[To do] What lines below hold the string "computer"? Copy them all.

--- Data for analysis Enclosed Below ---

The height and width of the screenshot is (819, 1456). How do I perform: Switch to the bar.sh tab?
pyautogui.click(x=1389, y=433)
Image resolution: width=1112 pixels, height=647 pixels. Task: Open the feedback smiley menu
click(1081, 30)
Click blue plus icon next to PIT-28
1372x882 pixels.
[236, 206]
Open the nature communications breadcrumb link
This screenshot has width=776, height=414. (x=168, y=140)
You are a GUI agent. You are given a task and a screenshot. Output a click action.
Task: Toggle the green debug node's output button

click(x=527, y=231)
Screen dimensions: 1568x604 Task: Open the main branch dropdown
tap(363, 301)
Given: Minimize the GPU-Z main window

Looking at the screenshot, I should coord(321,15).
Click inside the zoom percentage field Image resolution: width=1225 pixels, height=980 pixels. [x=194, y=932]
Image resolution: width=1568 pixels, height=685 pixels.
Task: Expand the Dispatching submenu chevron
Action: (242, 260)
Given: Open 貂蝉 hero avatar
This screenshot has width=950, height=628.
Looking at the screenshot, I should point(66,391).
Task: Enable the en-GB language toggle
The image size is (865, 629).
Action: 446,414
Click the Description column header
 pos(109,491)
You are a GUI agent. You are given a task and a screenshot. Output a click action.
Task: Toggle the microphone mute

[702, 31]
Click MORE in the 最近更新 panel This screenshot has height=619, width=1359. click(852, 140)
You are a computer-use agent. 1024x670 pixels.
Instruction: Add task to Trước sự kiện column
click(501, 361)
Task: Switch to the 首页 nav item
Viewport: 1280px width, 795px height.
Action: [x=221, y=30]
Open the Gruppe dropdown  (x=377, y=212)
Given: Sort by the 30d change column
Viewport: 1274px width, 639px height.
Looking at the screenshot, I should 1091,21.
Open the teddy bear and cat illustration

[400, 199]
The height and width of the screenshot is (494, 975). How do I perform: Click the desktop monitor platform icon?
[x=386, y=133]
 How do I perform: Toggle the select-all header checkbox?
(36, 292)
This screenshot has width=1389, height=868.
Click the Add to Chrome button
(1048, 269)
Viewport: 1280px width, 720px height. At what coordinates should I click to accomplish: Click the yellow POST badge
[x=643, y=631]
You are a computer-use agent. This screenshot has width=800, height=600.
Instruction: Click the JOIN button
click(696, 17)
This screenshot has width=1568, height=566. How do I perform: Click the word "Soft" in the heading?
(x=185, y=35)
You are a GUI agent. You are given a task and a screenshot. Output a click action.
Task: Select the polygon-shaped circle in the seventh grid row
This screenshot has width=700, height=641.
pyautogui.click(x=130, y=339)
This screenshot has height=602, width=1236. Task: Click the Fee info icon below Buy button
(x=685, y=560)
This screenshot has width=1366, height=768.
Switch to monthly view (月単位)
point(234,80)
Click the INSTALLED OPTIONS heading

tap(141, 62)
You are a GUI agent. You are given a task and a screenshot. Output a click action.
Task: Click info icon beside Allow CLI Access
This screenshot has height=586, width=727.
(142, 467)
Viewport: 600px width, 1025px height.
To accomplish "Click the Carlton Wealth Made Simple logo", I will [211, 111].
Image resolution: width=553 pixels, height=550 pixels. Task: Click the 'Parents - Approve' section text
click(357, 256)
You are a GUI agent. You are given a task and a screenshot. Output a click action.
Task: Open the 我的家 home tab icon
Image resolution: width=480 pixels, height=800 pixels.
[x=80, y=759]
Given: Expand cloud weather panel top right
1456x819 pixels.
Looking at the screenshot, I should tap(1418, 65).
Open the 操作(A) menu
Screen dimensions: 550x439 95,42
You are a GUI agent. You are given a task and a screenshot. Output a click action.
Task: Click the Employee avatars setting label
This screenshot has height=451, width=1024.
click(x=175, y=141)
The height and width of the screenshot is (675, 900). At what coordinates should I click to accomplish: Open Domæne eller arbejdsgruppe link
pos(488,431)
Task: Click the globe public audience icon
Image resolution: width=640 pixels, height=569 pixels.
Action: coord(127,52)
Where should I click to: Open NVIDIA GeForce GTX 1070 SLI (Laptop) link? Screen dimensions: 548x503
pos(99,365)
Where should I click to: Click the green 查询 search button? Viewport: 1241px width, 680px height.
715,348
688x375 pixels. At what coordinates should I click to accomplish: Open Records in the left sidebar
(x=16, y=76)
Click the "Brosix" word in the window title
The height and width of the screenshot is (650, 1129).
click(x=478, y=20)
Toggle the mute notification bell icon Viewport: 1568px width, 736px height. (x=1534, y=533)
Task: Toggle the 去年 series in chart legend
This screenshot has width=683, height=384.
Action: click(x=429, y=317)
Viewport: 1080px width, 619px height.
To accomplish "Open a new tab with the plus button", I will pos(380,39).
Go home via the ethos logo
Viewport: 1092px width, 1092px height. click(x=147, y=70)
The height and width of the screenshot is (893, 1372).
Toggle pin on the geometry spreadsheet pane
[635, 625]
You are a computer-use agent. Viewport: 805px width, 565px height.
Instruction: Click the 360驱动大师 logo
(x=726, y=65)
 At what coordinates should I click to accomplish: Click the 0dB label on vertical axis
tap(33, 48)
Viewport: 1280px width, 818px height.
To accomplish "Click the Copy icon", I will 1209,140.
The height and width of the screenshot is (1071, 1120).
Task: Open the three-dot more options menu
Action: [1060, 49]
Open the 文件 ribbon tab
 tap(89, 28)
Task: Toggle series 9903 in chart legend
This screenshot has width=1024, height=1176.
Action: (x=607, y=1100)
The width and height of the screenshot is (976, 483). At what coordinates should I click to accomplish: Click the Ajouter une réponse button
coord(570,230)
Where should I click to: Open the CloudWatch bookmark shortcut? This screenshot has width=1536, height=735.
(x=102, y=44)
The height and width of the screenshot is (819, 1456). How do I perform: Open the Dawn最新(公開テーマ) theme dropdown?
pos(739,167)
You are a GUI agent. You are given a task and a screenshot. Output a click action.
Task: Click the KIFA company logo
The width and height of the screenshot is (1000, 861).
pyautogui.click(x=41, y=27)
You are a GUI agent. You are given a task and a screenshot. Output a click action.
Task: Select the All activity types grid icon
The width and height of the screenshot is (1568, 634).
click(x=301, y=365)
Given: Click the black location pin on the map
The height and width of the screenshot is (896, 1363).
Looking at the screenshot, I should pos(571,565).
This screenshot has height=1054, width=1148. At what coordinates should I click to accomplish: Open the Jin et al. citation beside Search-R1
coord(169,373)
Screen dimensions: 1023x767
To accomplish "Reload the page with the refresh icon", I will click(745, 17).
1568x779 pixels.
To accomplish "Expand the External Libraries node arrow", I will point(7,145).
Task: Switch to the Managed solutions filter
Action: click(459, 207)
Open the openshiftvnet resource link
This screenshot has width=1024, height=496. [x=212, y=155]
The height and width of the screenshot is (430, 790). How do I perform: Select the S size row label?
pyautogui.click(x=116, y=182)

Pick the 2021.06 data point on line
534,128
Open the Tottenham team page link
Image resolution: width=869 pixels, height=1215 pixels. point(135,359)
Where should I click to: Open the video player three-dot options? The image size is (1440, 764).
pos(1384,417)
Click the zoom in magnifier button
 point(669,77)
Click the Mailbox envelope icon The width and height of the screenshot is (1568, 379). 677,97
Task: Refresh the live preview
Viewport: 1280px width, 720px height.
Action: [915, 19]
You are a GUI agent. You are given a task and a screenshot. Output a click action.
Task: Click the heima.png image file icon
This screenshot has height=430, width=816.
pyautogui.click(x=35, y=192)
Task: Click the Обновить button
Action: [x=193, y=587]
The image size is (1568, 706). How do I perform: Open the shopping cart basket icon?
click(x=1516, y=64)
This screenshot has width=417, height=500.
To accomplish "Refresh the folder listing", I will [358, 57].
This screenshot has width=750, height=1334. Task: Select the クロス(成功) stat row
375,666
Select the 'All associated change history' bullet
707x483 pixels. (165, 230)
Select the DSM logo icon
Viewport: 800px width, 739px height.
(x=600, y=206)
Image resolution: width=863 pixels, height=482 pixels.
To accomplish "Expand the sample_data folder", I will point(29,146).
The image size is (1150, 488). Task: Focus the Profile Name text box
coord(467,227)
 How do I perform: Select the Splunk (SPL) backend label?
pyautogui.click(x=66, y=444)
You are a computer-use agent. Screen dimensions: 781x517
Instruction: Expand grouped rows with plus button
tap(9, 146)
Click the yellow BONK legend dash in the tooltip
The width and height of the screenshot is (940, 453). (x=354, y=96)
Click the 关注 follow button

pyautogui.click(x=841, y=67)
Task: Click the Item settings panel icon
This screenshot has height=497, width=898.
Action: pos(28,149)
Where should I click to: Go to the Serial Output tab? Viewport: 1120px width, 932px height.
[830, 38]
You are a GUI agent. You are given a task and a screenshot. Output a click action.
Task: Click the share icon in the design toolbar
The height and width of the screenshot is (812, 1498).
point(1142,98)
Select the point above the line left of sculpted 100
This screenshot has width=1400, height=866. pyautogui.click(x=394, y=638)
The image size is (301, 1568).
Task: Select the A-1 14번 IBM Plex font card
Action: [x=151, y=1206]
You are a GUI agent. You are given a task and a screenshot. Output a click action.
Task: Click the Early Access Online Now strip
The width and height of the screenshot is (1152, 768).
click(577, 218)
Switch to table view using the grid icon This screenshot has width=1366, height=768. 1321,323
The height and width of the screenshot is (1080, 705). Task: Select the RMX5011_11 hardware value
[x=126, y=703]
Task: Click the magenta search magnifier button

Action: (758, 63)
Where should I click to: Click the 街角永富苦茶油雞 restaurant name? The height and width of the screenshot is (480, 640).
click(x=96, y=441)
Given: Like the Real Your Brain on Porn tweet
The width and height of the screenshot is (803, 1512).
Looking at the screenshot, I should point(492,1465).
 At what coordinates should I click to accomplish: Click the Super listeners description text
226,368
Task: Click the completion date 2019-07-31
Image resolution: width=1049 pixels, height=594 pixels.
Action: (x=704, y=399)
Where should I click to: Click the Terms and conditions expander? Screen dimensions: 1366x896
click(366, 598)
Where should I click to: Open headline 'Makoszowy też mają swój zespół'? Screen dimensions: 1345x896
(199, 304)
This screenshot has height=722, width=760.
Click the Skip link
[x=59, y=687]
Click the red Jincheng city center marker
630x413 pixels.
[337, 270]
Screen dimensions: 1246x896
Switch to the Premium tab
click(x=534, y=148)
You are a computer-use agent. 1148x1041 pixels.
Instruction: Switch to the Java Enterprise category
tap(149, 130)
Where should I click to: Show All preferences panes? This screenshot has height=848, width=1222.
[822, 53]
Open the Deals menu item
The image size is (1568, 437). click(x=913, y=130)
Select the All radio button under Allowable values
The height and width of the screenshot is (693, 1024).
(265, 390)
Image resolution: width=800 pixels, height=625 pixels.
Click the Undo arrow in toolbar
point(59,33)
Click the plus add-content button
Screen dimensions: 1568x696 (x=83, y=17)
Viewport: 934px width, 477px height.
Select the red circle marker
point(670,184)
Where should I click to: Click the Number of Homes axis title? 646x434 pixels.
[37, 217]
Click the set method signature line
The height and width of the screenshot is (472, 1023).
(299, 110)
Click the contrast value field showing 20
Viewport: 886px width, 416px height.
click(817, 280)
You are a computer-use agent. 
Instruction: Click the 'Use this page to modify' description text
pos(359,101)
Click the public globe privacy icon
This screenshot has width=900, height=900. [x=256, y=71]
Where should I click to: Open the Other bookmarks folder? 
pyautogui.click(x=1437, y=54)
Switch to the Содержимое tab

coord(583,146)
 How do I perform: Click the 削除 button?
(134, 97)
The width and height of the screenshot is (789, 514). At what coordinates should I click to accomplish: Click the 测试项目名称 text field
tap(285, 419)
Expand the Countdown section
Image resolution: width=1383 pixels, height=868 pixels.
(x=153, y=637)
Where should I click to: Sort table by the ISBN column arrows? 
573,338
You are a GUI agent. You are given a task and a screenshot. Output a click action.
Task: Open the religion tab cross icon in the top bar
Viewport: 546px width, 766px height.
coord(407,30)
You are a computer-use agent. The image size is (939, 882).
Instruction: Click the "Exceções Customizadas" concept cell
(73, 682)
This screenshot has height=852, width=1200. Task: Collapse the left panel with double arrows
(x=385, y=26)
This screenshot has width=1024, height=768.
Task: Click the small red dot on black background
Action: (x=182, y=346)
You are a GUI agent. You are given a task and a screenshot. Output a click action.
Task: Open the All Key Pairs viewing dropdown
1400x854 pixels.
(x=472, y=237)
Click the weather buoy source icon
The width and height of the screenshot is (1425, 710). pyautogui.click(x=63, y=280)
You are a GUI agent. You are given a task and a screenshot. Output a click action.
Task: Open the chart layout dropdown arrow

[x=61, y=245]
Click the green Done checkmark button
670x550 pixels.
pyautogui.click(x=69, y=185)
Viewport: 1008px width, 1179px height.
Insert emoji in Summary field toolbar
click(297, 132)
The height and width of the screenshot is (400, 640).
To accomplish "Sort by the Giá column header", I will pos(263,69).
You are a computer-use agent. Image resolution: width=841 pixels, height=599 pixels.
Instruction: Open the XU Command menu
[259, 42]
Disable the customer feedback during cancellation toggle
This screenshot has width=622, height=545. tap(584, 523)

--- End of Enclosed Data for analysis ---

[Written response]
You are a computer-use agent. 1024x670 pixels.
You are a computer-use agent. This screenshot has width=800, height=600.
You are a computer-use agent. Viewport: 805px width, 565px height.
You are a computer-use agent. Screen dimensions: 781x517
You are a computer-use agent. 1148x1041 pixels.
You are a computer-use agent. 
You are a computer-use agent. The image size is (939, 882).
You are a computer-use agent. Image resolution: width=841 pixels, height=599 pixels.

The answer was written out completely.